Involvement of the African swine fever virus protein pH108R in virion morphogenesis.

Abstract

African swine fever virus (ASFV) is the causative agent of the highly contagious and devastating haemorrhagic swine disease for which there are no effective vaccines or treatments available. The ASFV infectious cycle initiates with the viral absorption and entry into the host cell, then ASFV undergoes the uncoating process, viral inner envelope and endosome membrane fusion, DNA replication and gene transcription as well as translation, subsequently ASFV morphogenesis takes place within viral factories.

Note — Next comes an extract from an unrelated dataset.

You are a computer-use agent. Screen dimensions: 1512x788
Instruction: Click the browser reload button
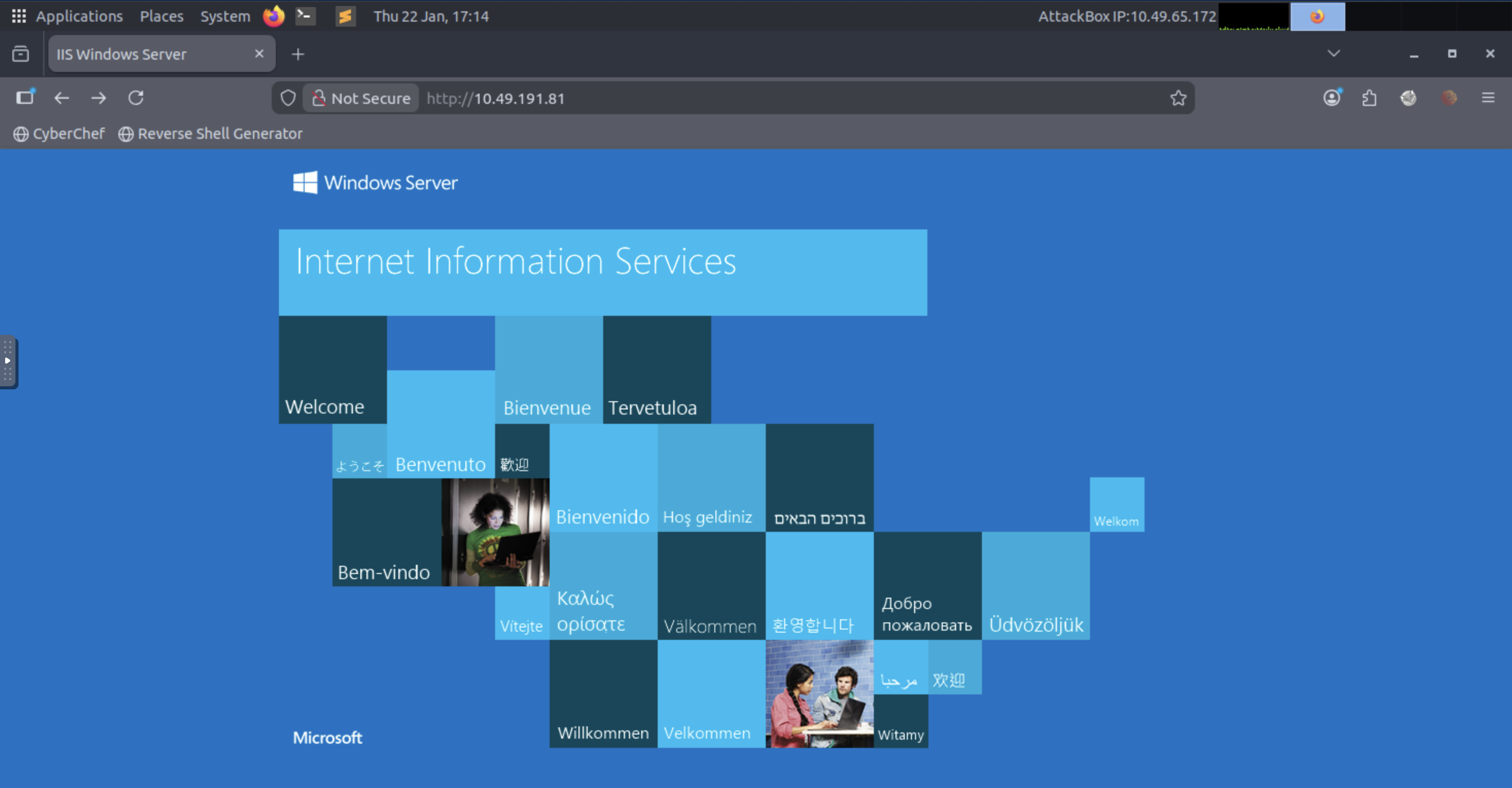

ASFV morphogenesis is highly complex, and the mechanisms involved in ASFV morphogenesis are not well understood at present. Here, we reported that the inner envelope protein pH108R is involved in the ASFV morphogenesis. Interestingly, the absence of pH108R results in the formation of large numbers of tubular structures and bilobulate structures, providing evidence that pH108R plays a role in ASFV morphogenesis. Furthermore, the absence of pH108R inhibits the proteolytic processing of core-shell polyproteins pp220 and pp62. pH108R is identified as associated with capsid proteins p49 and p72, displaying the function of pH108R in the assembly of the capsid. Besides, the absence of pH108R reduces the protein levels of pA104R. Additionally, the pathogenicity of the pH108R-deleted ASFV strain is attenuated in pigs compared with the parental virus. These findings elucidate the regulatory role of pH108R in ASFV morphogenesis and provide an attractive target for vaccine development.